Phase 3: the number of participants involved is typically in the 1000s. Individuals who will benefit from the treatment are involved in this phase. The main purpose is to assess the efficacy of the treatment on many thousands of participants. Multiple studies of this phase are required to obtain approval by regulatory bodies.

Phase 4 (post-approval): post-approval refers to the period after a treatment/intervention has been approved by a regulatory agency and is now available to patients for use in clinical practice. During this phase also referred as post-marketing, data is collected to evaluate the long-term safety and effectiveness of the treatment in real-world settings. The treatment effectiveness, safety profile and side effects are reported in this phase among different types of populations. 

Monitoring and safety

Running a clinical trial requires the collaboration of different groups of people who monitor the study and aim to ensure participants’ safety and health. 

Research team

Principal investigator is the person who leads the study. They are healthcare providers with experience in research and in clinical practice with the disease studied.  They are responsible for the safety of all the patients and adhering to Good Clinical Practice.

Study coordinators* manage administrative tasks and delegated clinical tasks. They are responsible for interacting with participants, corresponding with external parties, and reporting to the principal investigator and regulatory authorities.

Study physicians* can administer the medical intervention to patients. They ensure patient follow-up and monitor health status throughout the study. They report any side effects or health issues. 

Study nurses* can be involved in patient recruitment and in patient care by providing medical interventions and guidance to patients. 

Biostatisticians and data managers are responsible to collect, analyze and interpret data. 

*Note that coordinators, physicians and nurses can all administer medication if delegated to do so. 

Clinical trials are monitored by independent entities to ensure patient safety, respect of study protocols and ethical practices along the process. 

Among these entities, Research Ethics Boards approve the study by reviewing the protocol, its safety, potential benefits over risks, and respect of ethics. Ethic committees are composed of healthcare professionals, researchers, lawyers and community members. They also approve following protocol modifications. 

The sponsor is the entity (e.g., a company or contract research organization, academic organizations, research groups) which is responsible for the overall conduct of the trial. The sponsor provides the financial and material resources to accomplish the clinical trial. 

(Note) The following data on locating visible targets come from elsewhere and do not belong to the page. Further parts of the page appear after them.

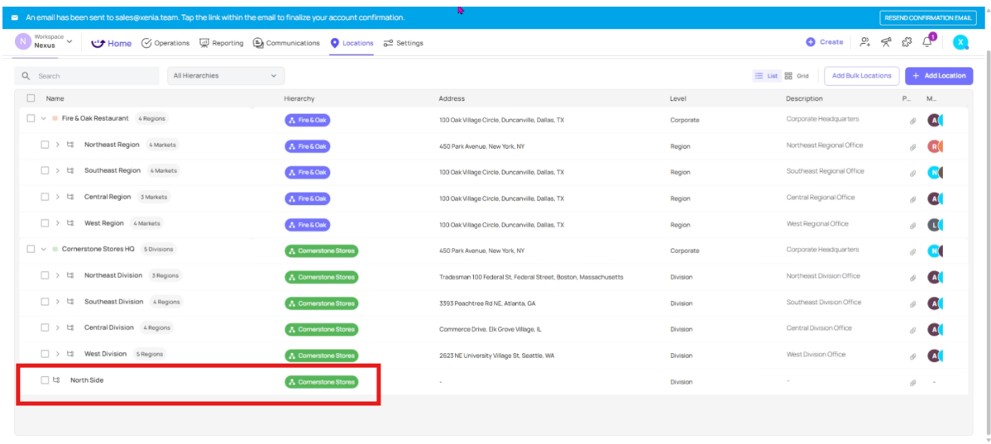Open the Operations tab
The width and height of the screenshot is (991, 444).
[165, 43]
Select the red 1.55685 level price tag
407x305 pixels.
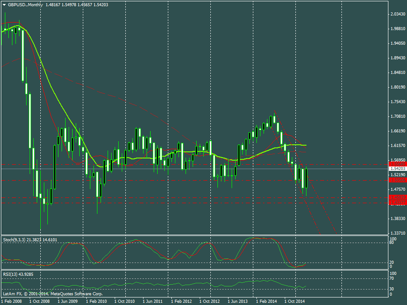pyautogui.click(x=397, y=164)
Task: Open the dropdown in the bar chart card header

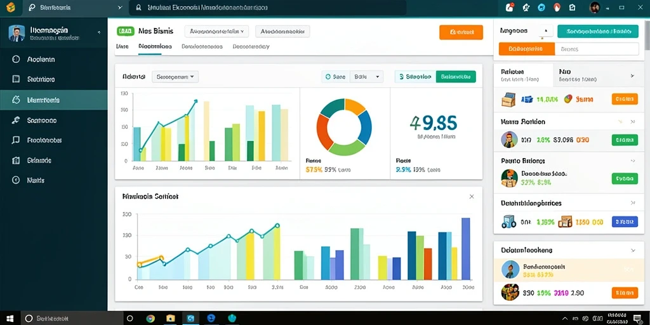Action: pyautogui.click(x=175, y=77)
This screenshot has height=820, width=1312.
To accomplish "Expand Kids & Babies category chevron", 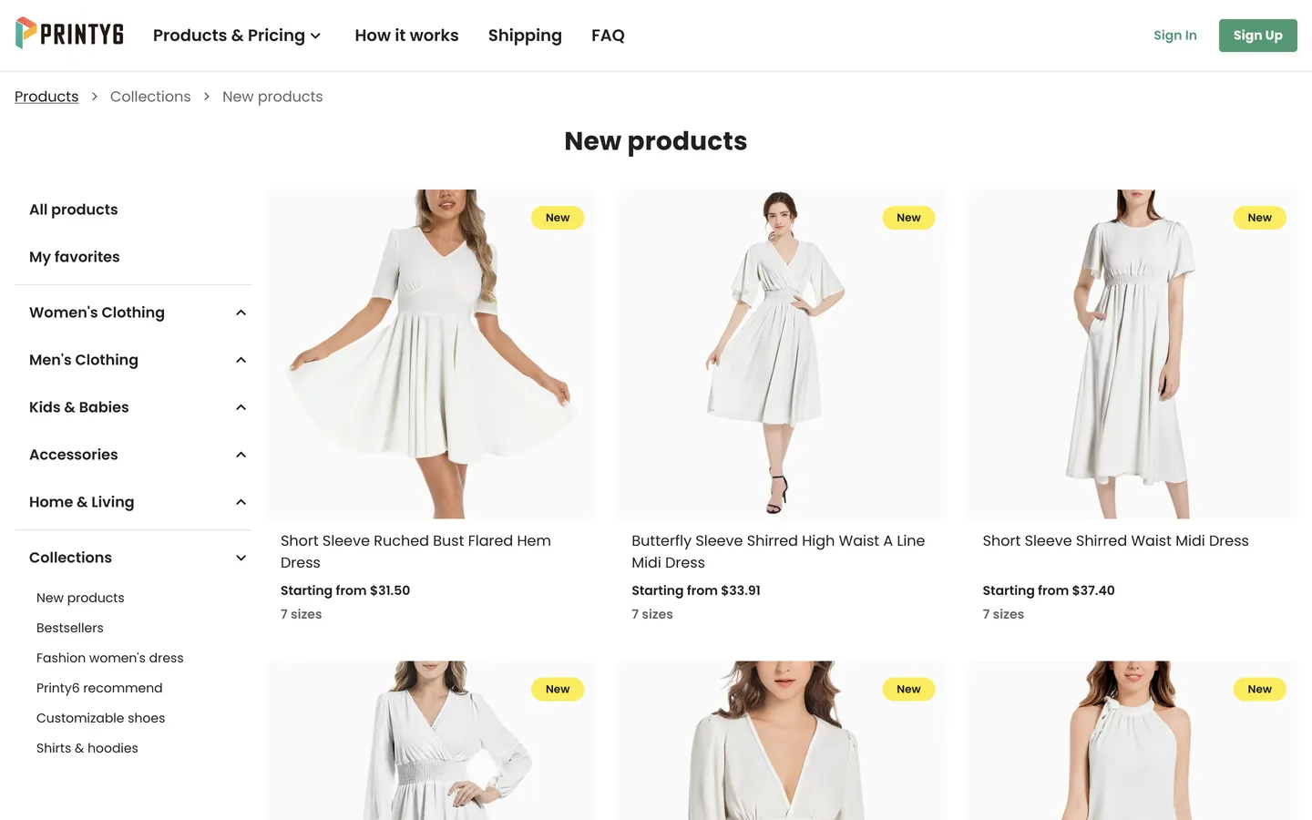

Regulatory authorities such as Health Canada set and enforce health standards. Health Canada reviews and approves studies, as well as other regulatory submissions related to authorization. It plays a critical role in ensuring that clinical trials meet rigorous standards and are conducted safely and ethically.

Results and outcomes

How are clinical trials used to improve patient care?

Clinical trials are crucial evidence-based studies that enable the development and distribution of novel treatments and medical interventions to patients and the general population. They represent a high level of trusted scientific evidence and proof due to the rigorous structure followed to obtain valid results. Clinical trial results help physicians and healthcare professionals to better treat patients with up-to-date information in clinical practice. 

Future of clinical trials

Psoriasis and arthritis psoriasis clinical trials aim to develop and evaluate new medications to treat patients, manage their symptoms and enhance their overall quality of life. The results of clinical trials have an impact on physicians’ clinical decision making. Therefore, it is essential to have a diverse group of participants in these trials to ensure that the treatment is safe and effective for all patients, regardless of their age, gender, ethnicity, disease severity, or overall health status. The involvement of participants in clinical trials is crucial for the advancement of medical knowledge and the development of new treatments/medical interventions that can improve patient care.